I think the content is extremely polarizing either ways. There are far better
ways to motivate women into the sciences without alienating the men in the
process.

------
CJefferson
I really wish people wouldn't use such inflammatory statements as "Girls are
Smarter Than Boys". I find all it does is immediately polarise the discussion,
and upset quite a lot of people.

Something like "Girls do better at school in maths and science than boys",
while longer, is both more accurate and I feel a more interesting point to
base the discussion on.

------
voidr
The "tech feminist" movement just reached a new level of hypocrisy and
stupidity.

The creators of this fine infographic seem to think that:

\- math equals intelligence, especially at young age (they used the term smart
and not better-in-math) \- school grades reflect actual knowledge \- women are
bad at science because they lack self confidence and whatnot

Sorry if anyone, I do think we need more women in tech, but making propaganda
is not the way to do it.

------
Meai
This is about as close to propaganda as a poster can get, no? I think if we
had a new world war between two highly sophisticated nations, we would have
posters like this lying lying in the streets. Apparently now the idea of men
being biologically stupider than women is an acceptable opinion. I know we
smile at these posters and say in our heads "well they don't actually mean it
like this" but there is a bad aftertaste.
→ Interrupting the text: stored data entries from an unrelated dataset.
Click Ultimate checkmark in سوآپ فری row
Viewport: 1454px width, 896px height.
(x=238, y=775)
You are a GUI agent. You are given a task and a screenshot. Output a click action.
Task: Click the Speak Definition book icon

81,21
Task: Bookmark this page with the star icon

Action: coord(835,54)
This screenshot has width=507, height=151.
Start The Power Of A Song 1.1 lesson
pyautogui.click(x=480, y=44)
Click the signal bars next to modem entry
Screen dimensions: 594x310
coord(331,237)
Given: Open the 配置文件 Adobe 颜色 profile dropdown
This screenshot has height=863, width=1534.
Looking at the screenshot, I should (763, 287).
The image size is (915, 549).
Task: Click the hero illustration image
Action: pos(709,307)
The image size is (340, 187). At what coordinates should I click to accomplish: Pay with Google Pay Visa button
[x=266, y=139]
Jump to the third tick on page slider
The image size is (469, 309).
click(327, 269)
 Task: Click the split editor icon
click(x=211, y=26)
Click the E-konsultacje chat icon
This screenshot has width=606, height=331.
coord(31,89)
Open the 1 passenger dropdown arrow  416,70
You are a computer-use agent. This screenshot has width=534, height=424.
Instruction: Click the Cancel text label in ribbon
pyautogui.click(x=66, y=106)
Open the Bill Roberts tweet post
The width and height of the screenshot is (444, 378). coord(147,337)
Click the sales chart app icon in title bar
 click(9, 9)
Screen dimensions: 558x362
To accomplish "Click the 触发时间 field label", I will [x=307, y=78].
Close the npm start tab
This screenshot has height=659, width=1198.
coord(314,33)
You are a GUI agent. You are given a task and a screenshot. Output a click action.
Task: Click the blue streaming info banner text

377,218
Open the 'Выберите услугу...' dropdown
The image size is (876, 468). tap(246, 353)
Personally, I rather like the idea that we are all equal but different. There
is so much ideological talk about these things and nobody seems to ask any
deeper questions. If boys are underperforming in school, does that mean they
are stupid? Admittedly, it seems boring. Intuitively we all "kinda" know this
can't be true, but who has the time to care about these things? By accident I
stumbled upon this, which was a very refreshing take on many downtrodden paths
of what is discussed over and over again:
[http://www.dailymotion.com/video/xp0tg8_hjernevask-
brainwash...](http://www.dailymotion.com/video/xp0tg8_hjernevask-brainwashing-
english-part-1-the-gender-equality-paradox_news)

------
glenra
The usual story about IQ is that men have a higher _variance_ , not a higher
_average_. If those with an IQ above, say, 130 are much more likely to be men,
then it shouldn't be surprising that careers which select for intelligence
tend to also select for maleness. What makes this consistent with the story in
the chart is that men are greatly overrepresented among both geniuses (who
raise the average) _and_ morons (who lower the average).

------
taylodl
Maybe we should be concerned that men are underrepresented in the biological
sciences. If anything this whole infographic can be used to show there's not
necessarily a correlation between grades in school and performance on the job.

------
rsanchez1
Intelligence is a weak point to use in any argument.